Through the Seasons at the Morton Arboretum: Then and Now (December)
“Attention in December is focused primarily on Evergreens, both broad and needle leaved, and on those trees and shrubs with tenacious foliage.”
Rounding out this year, December has a number of horticultural offerings called out by my grandfather (in the 1942 “Arboretum Through the Seasons” publication for the Chicago flower show and reprinted in Arboretum Bulletins of Popular Information) that are still worth visiting the Arboretum to see. I’d guess that outside of Illumination, a majority of people wouldn’t think winter in Illinois is a prime opportunity to spend time outside exploring collections of trees, but I’d argue they’re very wrong!
The coniferous (cone bearing) evergreens are widely distributed throughout the Arboretum, with plantings concentrated on Pine, Hemlock, and Spruce Hills on the west side and in the Thornhill grounds. The major plantings on the east side are in the Administration Building grounds, along the extension of the Hedge Garden axis where the horticultural variations are segregated.
Earlier in the month, I paid a visit to the extensive variety of evergreens he lauded:
Traipsing along the Conifer Walk, the pine smell is phenomenal. Walking through this part of the Arboretum’s seasonal Illumination light show during the day, it's easy to appreciate the form and unique needles of each conifer—however awkward they look surrounded by cables and fencing and dormant lights in the bright of day.
The smell reminds me why I’m there—the trees. Even sans lights, they illuminate every sense as you walk amongst them. It’s nice to appreciate the intricacies of each tree in the light, studying their unique shape, cones, and needles.
Over on the west side, by Thornhill, I spotted some cute little Eastern Hemlocks growing next to the path, comparably tiny next to their neighbors:
And in the fragrance garden on the west side and near the library on the east, Winter Honeysuckle was, just as the Honeysuckles my grandpa had mentioned, still exhibiting a vibrant green color
In the vicinity of the Administration Building the rounded foliage of the Fragrant Honeysuckle stand out above everything else, retaining as it does its rich greenness until after the first of the year.
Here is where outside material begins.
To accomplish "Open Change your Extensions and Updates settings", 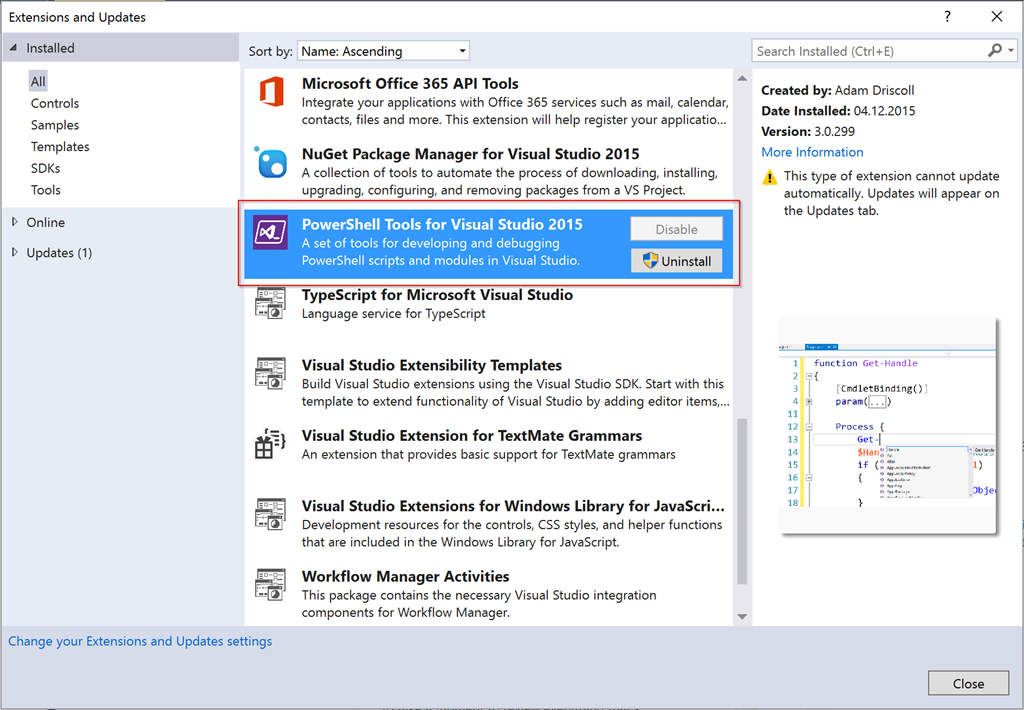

The Japanese Honeysuckle reacts similarly.
He also mentions the lingering leaves of some deciduous trees:
The deciduous materials whose leaves cling late to the branches likewise do their part in enlivening the December landscape. Through the woods we can pick out seedling Ironwoods, Blue Beech, White and Northern Pin Oaks by this characteristic, and in man made plantings distinguish Beech, Swamp White and Shingle Oaks.
There were a number of trees whose long-turned leaves were still hanging on, making for a colorful contrast to the surrounding evergreens.
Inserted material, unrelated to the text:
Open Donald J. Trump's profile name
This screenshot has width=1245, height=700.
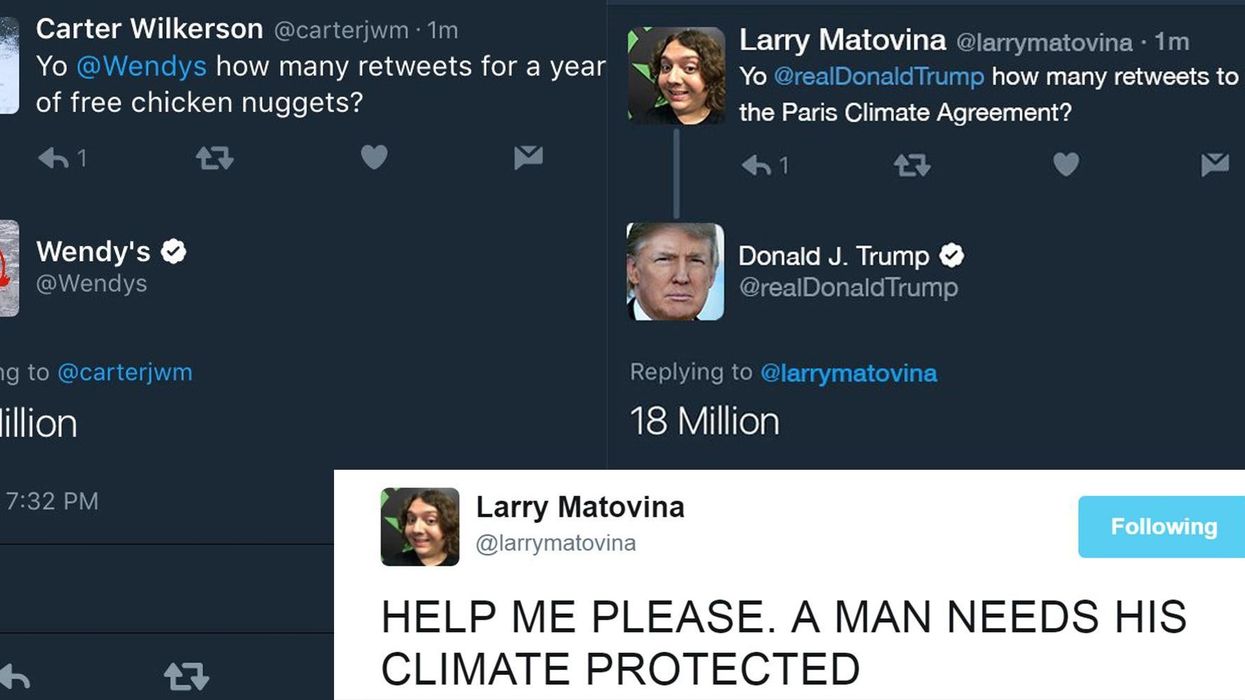pos(834,256)
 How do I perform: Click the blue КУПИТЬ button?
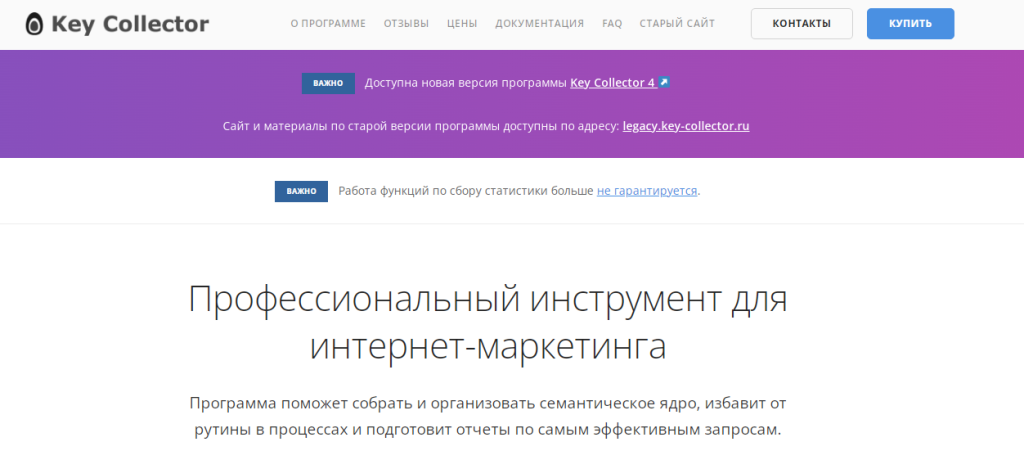coord(910,23)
Despite unique bark being a hallmark of the season that my grandpa chose to highlight for November, the interest of various colors and textures of bark persist throughout winter. I happened to see a particularly striking example on the path around Meadow Lake, shortly after passing the glass pane windows of the Ginkgo Room (and at the very beginning of the Illumination route):
Although the year is ending, I started Through the Seasons at the Morton Arboretum: Then and Now late into spring of last year, so there are still a few months to go! But for now, I hope you’re able to spend some time sitting with the beauty of trees this season.